▶ [Письменное задание 1]
Перепишите фрагмент отрывка о предсказании Казотта, начиная со слов «Я предвижу в» и заканчивая словами «его неудачным пророком.».
▶ [Письменное задание 2]
Дословно повторите записи, начиная со строки, где есть «Łaska Boża (1200, 35)», и заканчивая самым концом записей, включая обе границы.

Когда все чокнулись стаканами, то заметили, что один Казотт сидит тихо, с понуренной головой, и не пьет. С удивлением обратились к нему с вопросом близ сидящие: «Что такое с ним?» Принуждённый отвечать, он сказал: «Я не могу пить и радоваться с вами. Вещи, которые кажутся вам спасением и счастьем народа и всех, для меня – предвестники страшного несчастья.
Я предвижу в будущем только кровопролития, анархию и дикую борьбу страстей, уничтожающую всех, кто втянут в её водоворот. Наши эпиграммы превратятся в топоры, а наши шутки – в кровавые слезы и смерть.
После минутного удивления Кондорсе расхохотался и назвал его неудачным пророком.
– Не смейтесь, Кондорсе, вы прибегнете к яду, чтобы не пасть от руки палача!
– Шамфор, Бальи, Малеб и Руше толпились около него с саркастическими замечаниями. Казотт посмотрел на них поочередно и медленно сказал:
– Господа, я вижу вас всех одного за другим, входящими и погибающими на эшафоте. Только вы, Шамфор, вы сами себя убиваете, чтобы не быть казнённым.

▶ [Данные для задания]
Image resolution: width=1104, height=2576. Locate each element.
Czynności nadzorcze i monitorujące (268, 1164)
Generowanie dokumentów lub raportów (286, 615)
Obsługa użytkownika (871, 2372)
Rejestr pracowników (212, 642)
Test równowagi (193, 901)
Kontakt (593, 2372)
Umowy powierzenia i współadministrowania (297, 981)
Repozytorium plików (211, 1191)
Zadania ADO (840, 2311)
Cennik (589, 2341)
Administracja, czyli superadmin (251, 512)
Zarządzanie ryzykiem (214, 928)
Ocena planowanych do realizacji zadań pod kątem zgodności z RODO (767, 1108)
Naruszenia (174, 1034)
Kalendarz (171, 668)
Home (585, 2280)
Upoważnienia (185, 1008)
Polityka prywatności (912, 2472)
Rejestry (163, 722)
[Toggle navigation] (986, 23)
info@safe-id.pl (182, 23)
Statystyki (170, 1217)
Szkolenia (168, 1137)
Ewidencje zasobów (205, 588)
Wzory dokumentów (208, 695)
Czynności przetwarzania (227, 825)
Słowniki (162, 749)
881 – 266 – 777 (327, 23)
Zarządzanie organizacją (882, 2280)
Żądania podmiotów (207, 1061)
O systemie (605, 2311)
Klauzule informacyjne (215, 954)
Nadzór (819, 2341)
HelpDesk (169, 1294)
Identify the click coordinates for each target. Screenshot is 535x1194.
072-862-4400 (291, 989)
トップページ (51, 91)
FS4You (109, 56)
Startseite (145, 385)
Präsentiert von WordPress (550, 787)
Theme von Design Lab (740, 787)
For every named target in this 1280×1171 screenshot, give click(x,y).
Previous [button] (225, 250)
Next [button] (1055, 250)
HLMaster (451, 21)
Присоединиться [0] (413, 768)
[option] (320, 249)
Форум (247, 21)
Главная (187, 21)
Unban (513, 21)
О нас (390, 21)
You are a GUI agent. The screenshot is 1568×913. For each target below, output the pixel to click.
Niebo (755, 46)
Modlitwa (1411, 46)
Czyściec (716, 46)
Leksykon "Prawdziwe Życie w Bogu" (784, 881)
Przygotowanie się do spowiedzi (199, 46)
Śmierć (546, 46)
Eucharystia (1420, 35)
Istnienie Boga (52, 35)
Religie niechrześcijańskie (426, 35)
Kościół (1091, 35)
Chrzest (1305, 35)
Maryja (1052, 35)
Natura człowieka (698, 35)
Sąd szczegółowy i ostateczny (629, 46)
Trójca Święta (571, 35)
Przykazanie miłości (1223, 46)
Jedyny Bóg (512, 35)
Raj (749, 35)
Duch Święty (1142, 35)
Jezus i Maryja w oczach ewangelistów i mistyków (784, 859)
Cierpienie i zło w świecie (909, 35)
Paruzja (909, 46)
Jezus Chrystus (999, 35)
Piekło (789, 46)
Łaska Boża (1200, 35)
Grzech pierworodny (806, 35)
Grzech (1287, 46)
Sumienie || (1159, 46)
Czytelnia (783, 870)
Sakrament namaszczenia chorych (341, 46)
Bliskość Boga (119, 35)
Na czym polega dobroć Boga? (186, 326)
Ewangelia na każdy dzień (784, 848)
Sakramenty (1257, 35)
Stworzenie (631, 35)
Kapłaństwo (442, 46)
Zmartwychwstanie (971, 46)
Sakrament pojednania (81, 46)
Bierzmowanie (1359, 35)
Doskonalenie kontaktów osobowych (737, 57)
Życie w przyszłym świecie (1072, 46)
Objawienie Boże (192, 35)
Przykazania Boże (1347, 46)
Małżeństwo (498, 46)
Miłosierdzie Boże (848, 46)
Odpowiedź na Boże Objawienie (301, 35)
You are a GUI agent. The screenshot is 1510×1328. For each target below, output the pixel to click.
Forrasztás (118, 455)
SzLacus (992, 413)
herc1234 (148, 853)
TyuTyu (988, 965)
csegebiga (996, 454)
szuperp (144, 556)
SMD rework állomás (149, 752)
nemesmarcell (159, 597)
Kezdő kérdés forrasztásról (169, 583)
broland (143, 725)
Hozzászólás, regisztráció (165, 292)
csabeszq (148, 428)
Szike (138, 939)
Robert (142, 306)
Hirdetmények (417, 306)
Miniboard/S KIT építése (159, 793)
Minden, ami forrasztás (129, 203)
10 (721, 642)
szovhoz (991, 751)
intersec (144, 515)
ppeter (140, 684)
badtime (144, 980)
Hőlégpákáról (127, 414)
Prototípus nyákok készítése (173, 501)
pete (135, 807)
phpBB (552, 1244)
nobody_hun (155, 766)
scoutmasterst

▶ [Результат 1]
Я предвижу в будущем только кровопролития, анархию и дикую борьбу страстей, уничтожающую всех, кто втянут в её водоворот. Наши эпиграммы превратятся в топоры, а наши шутки – в кровавые слезы и смерть.
После минутного удивления Кондорсе расхохотался и назвал его неудачным пророком.

▶ [Результат 2]
Łaska Boża (1200, 35)
Grzech pierworodny (806, 35)
Grzech (1287, 46)
Sumienie || (1159, 46)
Czytelnia (783, 870)
Sakrament namaszczenia chorych (341, 46)
Bliskość Boga (119, 35)
Na czym polega dobroć Boga? (186, 326)
Ewangelia na każdy dzień (784, 848)
Sakramenty (1257, 35)
Stworzenie (631, 35)
Kapłaństwo (442, 46)
Zmartwychwstanie (971, 46)
Sakrament pojednania (81, 46)
Bierzmowanie (1359, 35)
Doskonalenie kontaktów osobowych (737, 57)
Życie w przyszłym świecie (1072, 46)
Objawienie Boże (192, 35)
Przykazania Boże (1347, 46)
Małżeństwo (498, 46)
Miłosierdzie Boże (848, 46)
Odpowiedź na Boże Objawienie (301, 35)
You are a GUI agent. The screenshot is 1510×1328. For each target below, output the pixel to click.
Forrasztás (118, 455)
SzLacus (992, 413)
herc1234 (148, 853)
TyuTyu (988, 965)
csegebiga (996, 454)
szuperp (144, 556)
SMD rework állomás (149, 752)
nemesmarcell (159, 597)
Kezdő kérdés forrasztásról (169, 583)
broland (143, 725)
Hozzászólás, regisztráció (165, 292)
csabeszq (148, 428)
Szike (138, 939)
Robert (142, 306)
Hirdetmények (417, 306)
Miniboard/S KIT építése (159, 793)
Minden, ami forrasztás (129, 203)
10 (721, 642)
szovhoz (991, 751)
intersec (144, 515)
ppeter (140, 684)
badtime (144, 980)
Hőlégpákáról (127, 414)
Prototípus nyákok készítése (173, 501)
pete (135, 807)
phpBB (552, 1244)
nobody_hun (155, 766)
scoutmasterst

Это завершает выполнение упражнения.